In this methodology, simulating an interactive population that can accurately capture the current prevalence rates of MDD in the population would be an important endpoint. The simulated marketplace approach could also identify the aspects of depressed cognition which cause disadvantage to patients in real life, as well as identifying which aspects may give a competitive advantage. Then, it would also be possible to tweak the parameters of the MDD and the vulnerability phenotypes which underline decision-making impairments such that they can behave in a competitive manner. In descriptive terms, this would mean that although there might be differences in affective experience between the patients and healthy volunteers, the decision-making is no longer suboptimal, and consequently, real-life psychosocial and occupational functioning can remain uncompromised [75]. Theories of sexual selection posit that there is a positive correlation between competitive advantage and subjective/affective experience, suggesting a hypothesis that improvements in decision-making may also ameliorate depressive mood.

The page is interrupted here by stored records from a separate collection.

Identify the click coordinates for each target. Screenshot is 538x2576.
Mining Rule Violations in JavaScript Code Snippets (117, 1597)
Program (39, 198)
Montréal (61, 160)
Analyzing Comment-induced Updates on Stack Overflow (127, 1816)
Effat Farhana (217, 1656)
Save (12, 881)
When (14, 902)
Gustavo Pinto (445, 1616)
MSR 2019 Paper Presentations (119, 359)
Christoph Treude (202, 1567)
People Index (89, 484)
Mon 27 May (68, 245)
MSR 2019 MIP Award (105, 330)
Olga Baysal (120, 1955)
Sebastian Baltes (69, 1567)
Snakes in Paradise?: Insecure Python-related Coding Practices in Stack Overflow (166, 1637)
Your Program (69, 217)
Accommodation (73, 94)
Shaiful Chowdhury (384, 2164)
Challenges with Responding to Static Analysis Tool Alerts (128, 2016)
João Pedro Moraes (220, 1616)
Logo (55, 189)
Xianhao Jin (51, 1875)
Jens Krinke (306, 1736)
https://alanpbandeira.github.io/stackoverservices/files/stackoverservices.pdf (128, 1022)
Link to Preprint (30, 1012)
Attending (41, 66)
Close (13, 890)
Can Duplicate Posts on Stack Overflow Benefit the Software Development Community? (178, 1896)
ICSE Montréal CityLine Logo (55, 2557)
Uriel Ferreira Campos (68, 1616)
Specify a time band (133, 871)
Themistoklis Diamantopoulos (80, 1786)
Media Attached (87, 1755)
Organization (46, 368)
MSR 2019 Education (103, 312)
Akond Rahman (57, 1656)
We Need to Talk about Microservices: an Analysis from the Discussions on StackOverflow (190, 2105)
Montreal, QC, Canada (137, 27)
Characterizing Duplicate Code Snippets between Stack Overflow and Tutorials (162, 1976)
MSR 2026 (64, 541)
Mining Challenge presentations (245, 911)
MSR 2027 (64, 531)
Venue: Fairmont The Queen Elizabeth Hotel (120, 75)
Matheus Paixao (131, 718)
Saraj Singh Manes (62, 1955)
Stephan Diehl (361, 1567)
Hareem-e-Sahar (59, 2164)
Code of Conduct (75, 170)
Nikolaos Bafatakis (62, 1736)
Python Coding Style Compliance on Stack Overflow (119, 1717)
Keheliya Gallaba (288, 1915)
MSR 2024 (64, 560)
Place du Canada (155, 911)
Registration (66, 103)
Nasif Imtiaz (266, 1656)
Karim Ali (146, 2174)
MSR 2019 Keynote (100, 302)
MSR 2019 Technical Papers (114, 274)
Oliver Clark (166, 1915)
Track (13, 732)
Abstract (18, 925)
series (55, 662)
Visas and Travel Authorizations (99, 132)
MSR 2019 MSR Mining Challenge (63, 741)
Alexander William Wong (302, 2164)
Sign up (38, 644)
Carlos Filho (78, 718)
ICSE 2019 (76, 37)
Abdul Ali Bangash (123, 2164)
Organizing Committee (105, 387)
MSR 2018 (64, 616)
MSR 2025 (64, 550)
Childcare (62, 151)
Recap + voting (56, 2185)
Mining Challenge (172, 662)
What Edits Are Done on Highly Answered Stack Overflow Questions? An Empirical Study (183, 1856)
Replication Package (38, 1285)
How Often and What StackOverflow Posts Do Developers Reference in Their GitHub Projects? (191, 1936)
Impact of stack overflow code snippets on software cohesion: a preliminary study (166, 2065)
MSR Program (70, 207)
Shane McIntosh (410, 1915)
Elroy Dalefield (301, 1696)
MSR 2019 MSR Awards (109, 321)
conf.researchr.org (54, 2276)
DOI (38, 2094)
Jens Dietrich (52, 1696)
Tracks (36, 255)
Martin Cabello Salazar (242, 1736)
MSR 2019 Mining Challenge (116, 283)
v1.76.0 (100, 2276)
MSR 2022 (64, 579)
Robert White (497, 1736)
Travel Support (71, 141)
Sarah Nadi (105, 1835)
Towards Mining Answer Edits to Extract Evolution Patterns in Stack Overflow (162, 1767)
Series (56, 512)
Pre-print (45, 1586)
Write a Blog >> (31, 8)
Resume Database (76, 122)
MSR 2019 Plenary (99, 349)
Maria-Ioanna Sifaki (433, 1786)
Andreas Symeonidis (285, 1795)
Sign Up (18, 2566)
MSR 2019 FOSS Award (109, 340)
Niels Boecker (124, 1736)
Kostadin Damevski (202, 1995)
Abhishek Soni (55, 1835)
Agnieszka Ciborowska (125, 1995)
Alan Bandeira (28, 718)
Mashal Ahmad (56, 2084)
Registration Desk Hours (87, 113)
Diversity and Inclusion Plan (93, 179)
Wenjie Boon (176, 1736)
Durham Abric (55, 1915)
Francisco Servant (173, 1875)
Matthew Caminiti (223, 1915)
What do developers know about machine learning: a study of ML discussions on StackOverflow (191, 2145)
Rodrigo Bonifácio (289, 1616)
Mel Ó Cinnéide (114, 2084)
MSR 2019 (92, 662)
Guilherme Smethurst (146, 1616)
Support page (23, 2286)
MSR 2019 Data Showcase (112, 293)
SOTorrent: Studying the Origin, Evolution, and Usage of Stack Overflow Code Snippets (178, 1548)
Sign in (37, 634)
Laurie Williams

Based on the scenario illustrated in Fig. 1, if the simulations pinpoint that abnormal temporal discounting (i.e. choosing between currently available and future rewards) accounts for the majority of lost fitness relative to the healthy phenotype, then training patients with MDD in optimal ways of solving temporal discounting problems should be the basis of cognitive bias modification interventions targeted to ameliorate psychosocial functioning impairments. This approach illustrates how it can be possible to formulate testable predictions based on simulated outcomes from a population model. I think this approach would be cost-efficient and quantitatively strong in terms of generating testable predictions.

Concluding Remarks

In the current manuscript, I argued that it is possible to make greater use of existing behavioural data collected from populations with affective disorders, to construct informative population models which can help us to identify which cognitive processes may be the low hanging fruit in terms of the cost-to-benefit ratio of disseminating interventions. Doing so, I illustrated how gambling addiction and major depressive disorder can be conceptualised in terms of behavioural phenotypes that can capture the distinguishing features of these disorders in real life. I argue that the field of psychiatry as a whole should welcome more interdisciplinary collaborations in order to meet the public health challenges caused by rising prevalence rates of affective disorders.